1. Technical Field
The present disclosure relates to the field of memory cells, and more specifically of antifuse memory cells, that is, of memory cells having a storage element, which is non-conductive in its initial state and becomes conductive after programming.
2. Description of the Related Art
FIG. 1 shows an example of an antifuse memory cell 10. In the upper portion of a P-type semiconductor substrate 1 are delimited active areas 2, each of which is surrounded with an insulating ring 3. Insulating ring 3 is for example of the type currently called STI (Shallow Trench Insulation) in the art. The antifuse memory element 10 and its control elements are formed in each active area. The actual memory element 10 is formed of a very thin insulating layer 7 and a conductive pad 9 on the insulating layer 7. Insulating layer 7 is formed above a portion of the active area or P-type well 2. Two N-channel access transistors are formed in the active area to connect the region arranged under thin insulator 7 to a terminal called BL, which generally corresponds to a bit line terminal. First transistor 11, used for transfer, comprises an insulated gate 13 formed above the substrate between drain and source regions 14 and 15. Second transistor 21, used for reading, comprises an insulated gate 23 between drain and source regions 15 and 24. Region 24 is covered with a pad 25 connected to terminal BL.
A metallization 27 coupled with a P+ region 29 formed in substrate 1 outside of the active areas has also been shown. Metallization 27 is connected to a generally grounded terminal BULK.
The memory cell has one or the other of two states according to whether insulator 7 effectively insulates conductor 9 from the substrate or to whether this insulator is made conductive by the flowing of a strong programming current. This programming current results from a programming voltage applied between a terminal HV connected to conductive layer 9 and terminal BL while transistors 11 and 21 are set to the on state.
FIG. 2 illustrates current IHV in the antifuse during the programming phase. First, during a time T1, which corresponds to the breakdown phase of the antifuse, the current varies slowly. Then, from the end of time T1, current IHV increases abruptly, and then remains substantially constant due to the current saturation of access transistors 11 and 21.

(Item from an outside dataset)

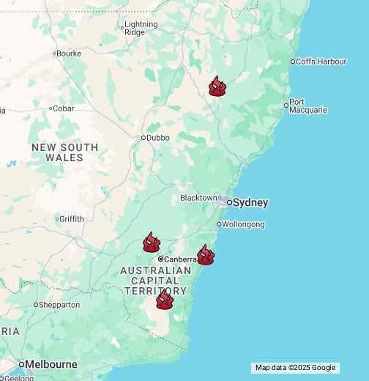Click the Sydney city label
The width and height of the screenshot is (369, 381).
(250, 203)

The performed tests show that time T1 is very variable, for example within a range from 100 ns to 10 μs, from one antifuse to another of a same wafer and for antifuse devices of different wafer batches, even for theoretically identical antifuses. Thus, in practice, many tests are performed and a time at least equal to the longest programming time detected during the tests is selected as the programming time. It can further be observed that the resistivity of antifuses programmed in this manner does not have a minimum and constant value.